Collected data
↓
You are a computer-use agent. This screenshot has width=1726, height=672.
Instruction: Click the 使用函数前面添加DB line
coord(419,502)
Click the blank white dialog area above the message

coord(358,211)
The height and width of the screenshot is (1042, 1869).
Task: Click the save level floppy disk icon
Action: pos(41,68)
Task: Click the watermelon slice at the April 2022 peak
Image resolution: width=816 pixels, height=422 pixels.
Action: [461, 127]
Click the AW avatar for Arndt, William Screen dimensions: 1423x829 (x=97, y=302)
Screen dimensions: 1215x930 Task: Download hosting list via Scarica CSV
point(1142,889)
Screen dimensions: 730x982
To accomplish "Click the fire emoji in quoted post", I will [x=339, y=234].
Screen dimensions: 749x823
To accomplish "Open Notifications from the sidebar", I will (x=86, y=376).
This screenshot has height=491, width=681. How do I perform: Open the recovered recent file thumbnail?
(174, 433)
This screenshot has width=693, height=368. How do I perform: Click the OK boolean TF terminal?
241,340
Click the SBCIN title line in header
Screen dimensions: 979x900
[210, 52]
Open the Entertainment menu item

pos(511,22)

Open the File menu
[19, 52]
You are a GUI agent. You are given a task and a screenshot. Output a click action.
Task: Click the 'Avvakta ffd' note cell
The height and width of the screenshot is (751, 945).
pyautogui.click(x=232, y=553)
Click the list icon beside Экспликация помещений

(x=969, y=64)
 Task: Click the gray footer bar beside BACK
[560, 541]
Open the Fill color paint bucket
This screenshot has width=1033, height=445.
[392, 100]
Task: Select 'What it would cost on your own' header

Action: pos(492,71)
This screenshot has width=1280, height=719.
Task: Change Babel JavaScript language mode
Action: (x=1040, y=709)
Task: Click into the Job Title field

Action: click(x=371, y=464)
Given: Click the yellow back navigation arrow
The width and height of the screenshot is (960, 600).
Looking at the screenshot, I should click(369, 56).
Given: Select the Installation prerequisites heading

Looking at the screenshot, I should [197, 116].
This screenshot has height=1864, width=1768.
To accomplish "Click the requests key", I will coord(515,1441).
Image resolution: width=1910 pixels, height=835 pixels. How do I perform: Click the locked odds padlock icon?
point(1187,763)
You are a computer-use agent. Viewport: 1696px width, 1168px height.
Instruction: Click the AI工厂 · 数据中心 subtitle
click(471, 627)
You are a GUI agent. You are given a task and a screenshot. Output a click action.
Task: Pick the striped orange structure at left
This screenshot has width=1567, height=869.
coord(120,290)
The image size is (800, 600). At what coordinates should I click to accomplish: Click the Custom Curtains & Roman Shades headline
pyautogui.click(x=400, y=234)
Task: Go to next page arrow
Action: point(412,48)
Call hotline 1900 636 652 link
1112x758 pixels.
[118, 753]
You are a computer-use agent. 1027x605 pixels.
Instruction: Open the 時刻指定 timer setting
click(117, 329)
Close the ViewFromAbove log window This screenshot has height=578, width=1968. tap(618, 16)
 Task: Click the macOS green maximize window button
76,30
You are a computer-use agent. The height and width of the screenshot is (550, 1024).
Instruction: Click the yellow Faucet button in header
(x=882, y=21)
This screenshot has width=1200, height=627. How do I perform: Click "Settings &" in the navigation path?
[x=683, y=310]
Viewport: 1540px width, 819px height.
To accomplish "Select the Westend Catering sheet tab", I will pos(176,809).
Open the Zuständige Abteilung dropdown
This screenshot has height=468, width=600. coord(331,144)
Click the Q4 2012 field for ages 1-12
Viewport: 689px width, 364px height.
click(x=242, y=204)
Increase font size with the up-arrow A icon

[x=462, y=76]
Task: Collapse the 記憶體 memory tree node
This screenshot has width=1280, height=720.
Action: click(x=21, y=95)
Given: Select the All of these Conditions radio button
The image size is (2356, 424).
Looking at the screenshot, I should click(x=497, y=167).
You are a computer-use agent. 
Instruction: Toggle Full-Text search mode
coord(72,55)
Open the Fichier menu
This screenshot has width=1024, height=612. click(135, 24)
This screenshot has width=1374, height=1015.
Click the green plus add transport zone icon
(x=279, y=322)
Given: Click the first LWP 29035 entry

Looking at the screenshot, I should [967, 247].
↑
[WORK TO BE COMPLETED] A verbatim copy of all the entries above is requested.

[EXERCISE RESPONSE]
You are a computer-use agent. This screenshot has width=1726, height=672.
Instruction: Click the 使用函数前面添加DB line
coord(419,502)
Click the blank white dialog area above the message

coord(358,211)
The height and width of the screenshot is (1042, 1869).
Task: Click the save level floppy disk icon
Action: pos(41,68)
Task: Click the watermelon slice at the April 2022 peak
Image resolution: width=816 pixels, height=422 pixels.
Action: [461, 127]
Click the AW avatar for Arndt, William Screen dimensions: 1423x829 (x=97, y=302)
Screen dimensions: 1215x930 Task: Download hosting list via Scarica CSV
point(1142,889)
Screen dimensions: 730x982
To accomplish "Click the fire emoji in quoted post", I will [x=339, y=234].
Screen dimensions: 749x823
To accomplish "Open Notifications from the sidebar", I will (x=86, y=376).
This screenshot has height=491, width=681. How do I perform: Open the recovered recent file thumbnail?
(174, 433)
This screenshot has width=693, height=368. How do I perform: Click the OK boolean TF terminal?
241,340
Click the SBCIN title line in header
Screen dimensions: 979x900
[210, 52]
Open the Entertainment menu item

pos(511,22)

Open the File menu
[19, 52]
You are a GUI agent. You are given a task and a screenshot. Output a click action.
Task: Click the 'Avvakta ffd' note cell
The height and width of the screenshot is (751, 945).
pyautogui.click(x=232, y=553)
Click the list icon beside Экспликация помещений

(x=969, y=64)
 Task: Click the gray footer bar beside BACK
[560, 541]
Open the Fill color paint bucket
This screenshot has width=1033, height=445.
[392, 100]
Task: Select 'What it would cost on your own' header

Action: pos(492,71)
This screenshot has width=1280, height=719.
Task: Change Babel JavaScript language mode
Action: (x=1040, y=709)
Task: Click into the Job Title field

Action: click(x=371, y=464)
Given: Click the yellow back navigation arrow
The width and height of the screenshot is (960, 600).
Looking at the screenshot, I should click(369, 56).
Given: Select the Installation prerequisites heading

Looking at the screenshot, I should [197, 116].
This screenshot has height=1864, width=1768.
To accomplish "Click the requests key", I will coord(515,1441).
Image resolution: width=1910 pixels, height=835 pixels. How do I perform: Click the locked odds padlock icon?
point(1187,763)
You are a computer-use agent. Viewport: 1696px width, 1168px height.
Instruction: Click the AI工厂 · 数据中心 subtitle
click(471, 627)
You are a GUI agent. You are given a task and a screenshot. Output a click action.
Task: Pick the striped orange structure at left
This screenshot has width=1567, height=869.
coord(120,290)
The image size is (800, 600). At what coordinates should I click to accomplish: Click the Custom Curtains & Roman Shades headline
pyautogui.click(x=400, y=234)
Task: Go to next page arrow
Action: point(412,48)
Call hotline 1900 636 652 link
1112x758 pixels.
[118, 753]
You are a computer-use agent. 1027x605 pixels.
Instruction: Open the 時刻指定 timer setting
click(117, 329)
Close the ViewFromAbove log window This screenshot has height=578, width=1968. tap(618, 16)
 Task: Click the macOS green maximize window button
76,30
You are a computer-use agent. The height and width of the screenshot is (550, 1024).
Instruction: Click the yellow Faucet button in header
(x=882, y=21)
This screenshot has width=1200, height=627. How do I perform: Click "Settings &" in the navigation path?
[x=683, y=310]
Viewport: 1540px width, 819px height.
To accomplish "Select the Westend Catering sheet tab", I will pos(176,809).
Open the Zuständige Abteilung dropdown
This screenshot has height=468, width=600. coord(331,144)
Click the Q4 2012 field for ages 1-12
Viewport: 689px width, 364px height.
click(x=242, y=204)
Increase font size with the up-arrow A icon

[x=462, y=76]
Task: Collapse the 記憶體 memory tree node
This screenshot has width=1280, height=720.
Action: click(x=21, y=95)
Given: Select the All of these Conditions radio button
The image size is (2356, 424).
Looking at the screenshot, I should click(x=497, y=167).
You are a computer-use agent. 
Instruction: Toggle Full-Text search mode
coord(72,55)
Open the Fichier menu
This screenshot has width=1024, height=612. click(135, 24)
This screenshot has width=1374, height=1015.
Click the green plus add transport zone icon
(x=279, y=322)
Given: Click the first LWP 29035 entry

Looking at the screenshot, I should [967, 247].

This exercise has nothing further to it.